Step 3-2: running the scripts

%>sh postMACS2_v4-1/PARP1/PARP1_pstMACS2.age 
%>sh postMACS2_v4-1/TFDP1/TFDP1_pstMACS2.age

Step 4: gathering all the results to be used for further analysis

%>perl script/4.get_Profile.pl scaleFactor.txt /home/park/Miyanari/ATAC/ATACprofWS/postMACS2_v4-1/ /home/park/Miyanari/ATAC/ATACprofWS/Profile

Now, the directory "Profile" includes the common and de-novo "Peak_Positions" and "Peak_Windows_10K". The file "Numbers.txt" shows the number of ATAC peaks in each category. For example, "TFDP1_KO_denovo.bed" is for the unique peaks that appeared after TFDP1 KO."TFDP1_NC_denovo.bed" is for the disappeared peaks in the TFDP1-KO sample (= unique peaks in the Control sample).

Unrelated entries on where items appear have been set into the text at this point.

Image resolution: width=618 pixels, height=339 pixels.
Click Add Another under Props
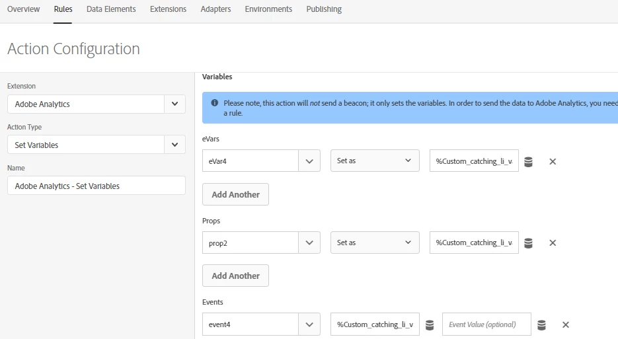[x=235, y=276]

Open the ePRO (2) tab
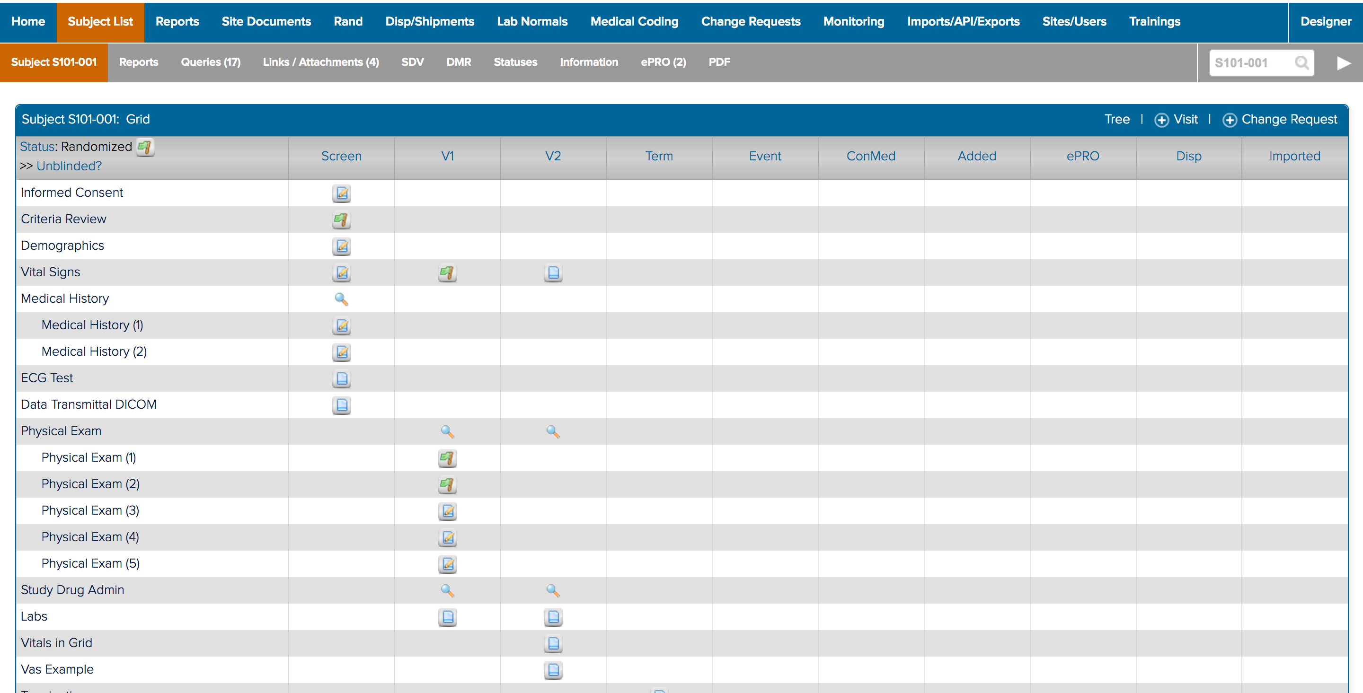pos(663,62)
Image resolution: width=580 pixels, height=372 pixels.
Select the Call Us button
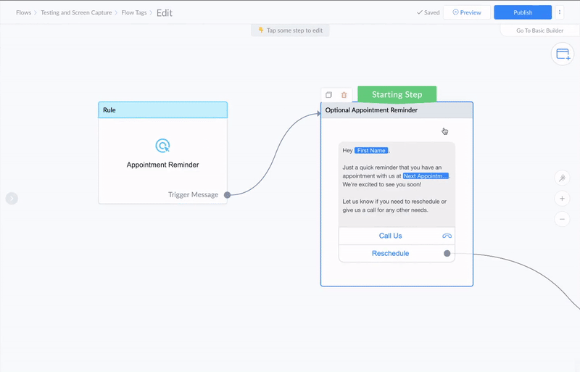coord(390,236)
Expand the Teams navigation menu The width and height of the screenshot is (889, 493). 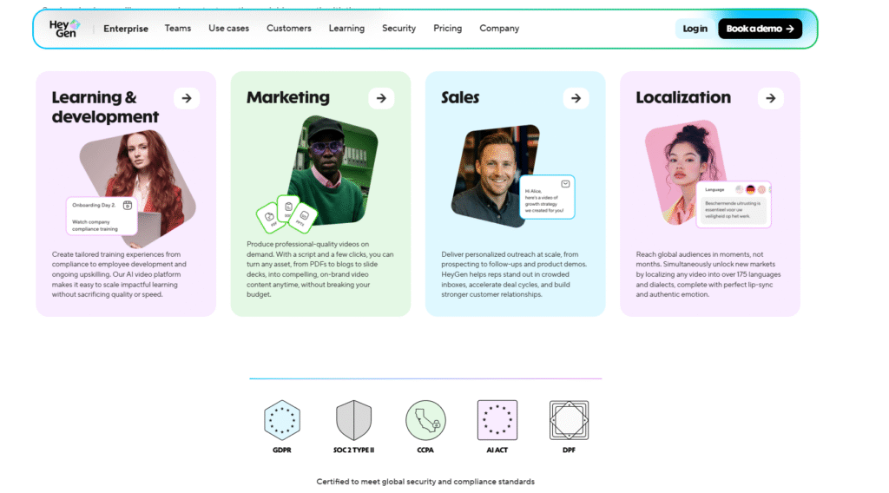(178, 29)
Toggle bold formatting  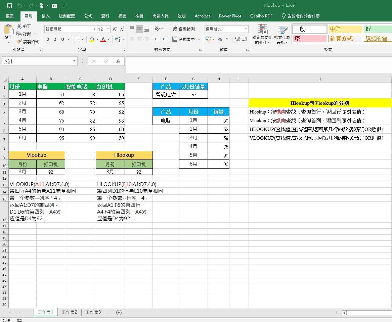click(48, 39)
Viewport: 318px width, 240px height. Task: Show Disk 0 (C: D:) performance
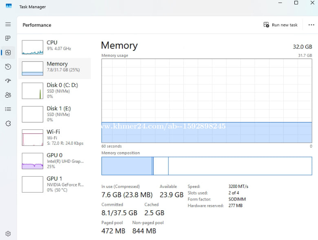point(54,90)
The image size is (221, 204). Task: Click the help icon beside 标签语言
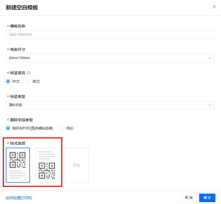pyautogui.click(x=29, y=73)
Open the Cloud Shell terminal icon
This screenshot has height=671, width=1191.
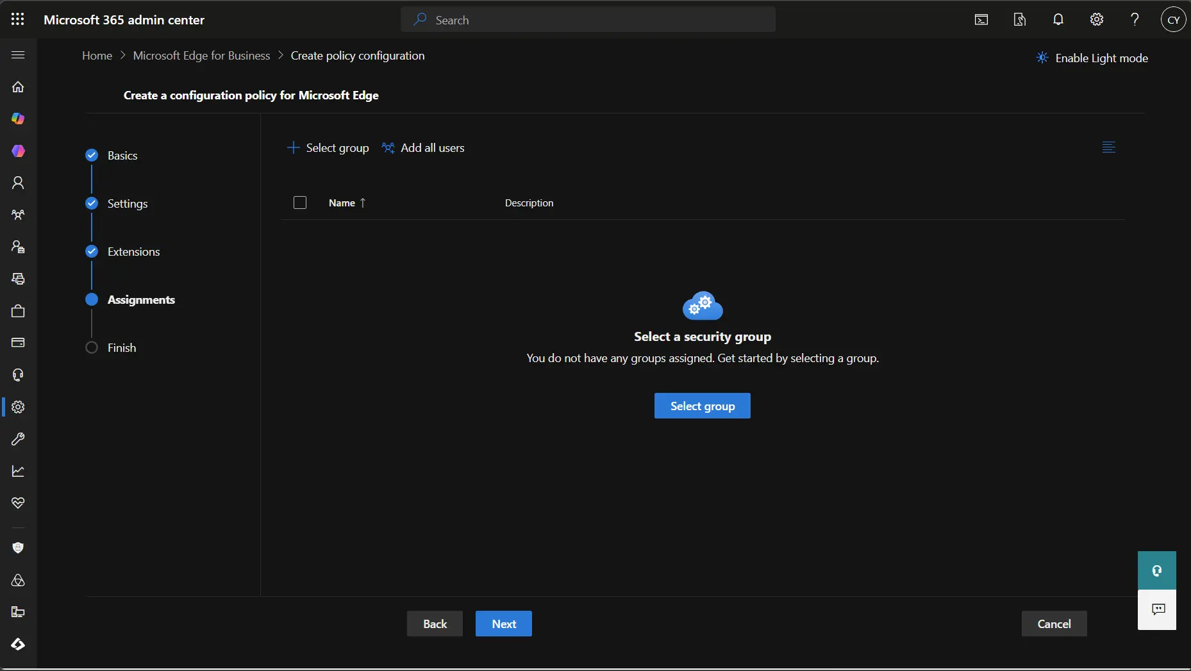coord(981,20)
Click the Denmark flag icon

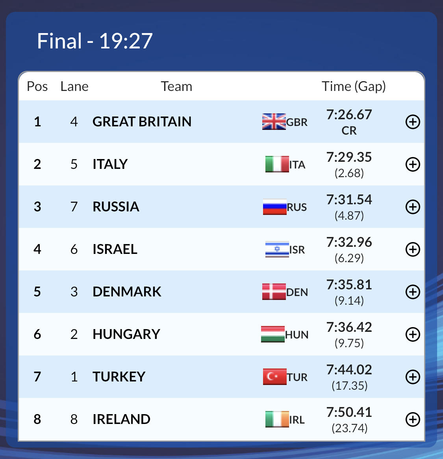(x=274, y=292)
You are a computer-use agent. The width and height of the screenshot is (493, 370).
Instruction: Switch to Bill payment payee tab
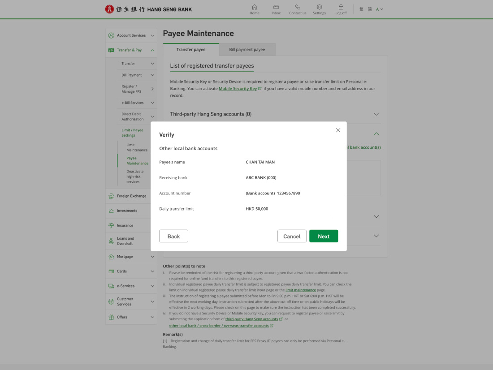tap(247, 50)
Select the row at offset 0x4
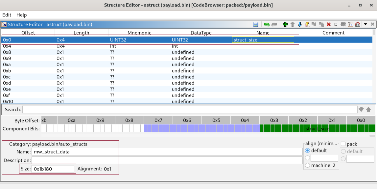Screen dimensions: 377x189 [x=187, y=46]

Step 5: downstream analysis

%>perl script/5.plot_Distribution.pl Profile/Peak_Windows_10K/ NULL Profile/Boxplot
%>perl script/5.plot_Distribution.pl Profile/Peak_Windows_10K/ 2 Profile/Boxplot
%>perl script/6.plot_PeakPie.pl Profile/Peak_Positions/ Profile/Diff_Peaks/ 2

By using the files in the directory "Profile/", these scripts look at the genome-wide fold-change of accessibility of KO samples, differential peaks, distribution of unique/common peaks, etc.

Example:

%>tar xfvz example.tar.gz
%>cat run.log

For guidance purposes, the some of output results have been archived in this example directory. In addition, the file "run.log" lists the command lines used above.